» **THE PROBLEM**
Each record, in full, must be restated word for word.

Stored records:
+--

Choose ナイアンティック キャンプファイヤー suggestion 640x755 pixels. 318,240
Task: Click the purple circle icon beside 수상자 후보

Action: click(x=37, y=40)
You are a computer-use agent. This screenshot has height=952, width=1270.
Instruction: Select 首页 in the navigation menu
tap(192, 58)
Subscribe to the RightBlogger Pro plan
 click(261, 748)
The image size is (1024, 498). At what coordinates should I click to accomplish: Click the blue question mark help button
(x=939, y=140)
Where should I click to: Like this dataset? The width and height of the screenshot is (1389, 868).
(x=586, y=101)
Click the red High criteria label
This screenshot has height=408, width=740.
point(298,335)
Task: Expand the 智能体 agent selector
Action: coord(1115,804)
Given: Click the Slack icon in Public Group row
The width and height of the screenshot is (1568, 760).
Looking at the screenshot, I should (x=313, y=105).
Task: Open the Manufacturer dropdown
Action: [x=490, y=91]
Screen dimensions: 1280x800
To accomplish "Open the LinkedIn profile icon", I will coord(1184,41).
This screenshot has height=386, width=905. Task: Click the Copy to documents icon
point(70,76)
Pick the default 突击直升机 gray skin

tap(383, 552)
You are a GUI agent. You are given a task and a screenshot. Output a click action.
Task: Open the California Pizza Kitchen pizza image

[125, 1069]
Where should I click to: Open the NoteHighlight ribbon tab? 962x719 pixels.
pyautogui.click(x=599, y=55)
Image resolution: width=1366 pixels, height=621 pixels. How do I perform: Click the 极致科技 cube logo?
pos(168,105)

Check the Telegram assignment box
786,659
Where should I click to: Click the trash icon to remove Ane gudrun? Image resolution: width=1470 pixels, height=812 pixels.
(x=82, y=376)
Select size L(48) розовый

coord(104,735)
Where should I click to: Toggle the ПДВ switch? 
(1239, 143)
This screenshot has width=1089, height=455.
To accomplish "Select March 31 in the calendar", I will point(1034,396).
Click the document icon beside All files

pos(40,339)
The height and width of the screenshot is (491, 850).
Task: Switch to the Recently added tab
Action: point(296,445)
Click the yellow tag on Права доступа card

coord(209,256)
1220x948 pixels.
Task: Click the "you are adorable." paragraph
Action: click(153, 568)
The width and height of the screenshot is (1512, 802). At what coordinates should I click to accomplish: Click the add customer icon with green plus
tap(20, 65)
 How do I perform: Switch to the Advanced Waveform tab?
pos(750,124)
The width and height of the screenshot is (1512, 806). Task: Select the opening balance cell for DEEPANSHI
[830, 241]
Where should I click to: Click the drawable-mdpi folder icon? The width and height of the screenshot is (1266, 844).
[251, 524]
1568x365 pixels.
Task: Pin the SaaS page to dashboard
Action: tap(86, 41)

+--

» **RESPONSE TO THE TASK**
Choose ナイアンティック キャンプファイヤー suggestion 640x755 pixels. 318,240
Task: Click the purple circle icon beside 수상자 후보

Action: click(x=37, y=40)
You are a computer-use agent. This screenshot has height=952, width=1270.
Instruction: Select 首页 in the navigation menu
tap(192, 58)
Subscribe to the RightBlogger Pro plan
 click(261, 748)
The image size is (1024, 498). At what coordinates should I click to accomplish: Click the blue question mark help button
(x=939, y=140)
Where should I click to: Like this dataset? The width and height of the screenshot is (1389, 868).
(x=586, y=101)
Click the red High criteria label
This screenshot has height=408, width=740.
point(298,335)
Task: Expand the 智能体 agent selector
Action: coord(1115,804)
Given: Click the Slack icon in Public Group row
The width and height of the screenshot is (1568, 760).
Looking at the screenshot, I should (x=313, y=105).
Task: Open the Manufacturer dropdown
Action: [x=490, y=91]
Screen dimensions: 1280x800
To accomplish "Open the LinkedIn profile icon", I will coord(1184,41).
This screenshot has height=386, width=905. Task: Click the Copy to documents icon
point(70,76)
Pick the default 突击直升机 gray skin

tap(383, 552)
You are a GUI agent. You are given a task and a screenshot. Output a click action.
Task: Open the California Pizza Kitchen pizza image

[125, 1069]
Where should I click to: Open the NoteHighlight ribbon tab? 962x719 pixels.
pyautogui.click(x=599, y=55)
Image resolution: width=1366 pixels, height=621 pixels. How do I perform: Click the 极致科技 cube logo?
pos(168,105)

Check the Telegram assignment box
786,659
Where should I click to: Click the trash icon to remove Ane gudrun? Image resolution: width=1470 pixels, height=812 pixels.
(x=82, y=376)
Select size L(48) розовый

coord(104,735)
Where should I click to: Toggle the ПДВ switch? 
(1239, 143)
This screenshot has width=1089, height=455.
To accomplish "Select March 31 in the calendar", I will point(1034,396).
Click the document icon beside All files

pos(40,339)
The height and width of the screenshot is (491, 850).
Task: Switch to the Recently added tab
Action: point(296,445)
Click the yellow tag on Права доступа card

coord(209,256)
1220x948 pixels.
Task: Click the "you are adorable." paragraph
Action: click(153, 568)
The width and height of the screenshot is (1512, 802). At what coordinates should I click to accomplish: Click the add customer icon with green plus
tap(20, 65)
 How do I perform: Switch to the Advanced Waveform tab?
pos(750,124)
The width and height of the screenshot is (1512, 806). Task: Select the opening balance cell for DEEPANSHI
[830, 241]
Where should I click to: Click the drawable-mdpi folder icon? The width and height of the screenshot is (1266, 844).
[251, 524]
1568x365 pixels.
Task: Pin the SaaS page to dashboard
Action: tap(86, 41)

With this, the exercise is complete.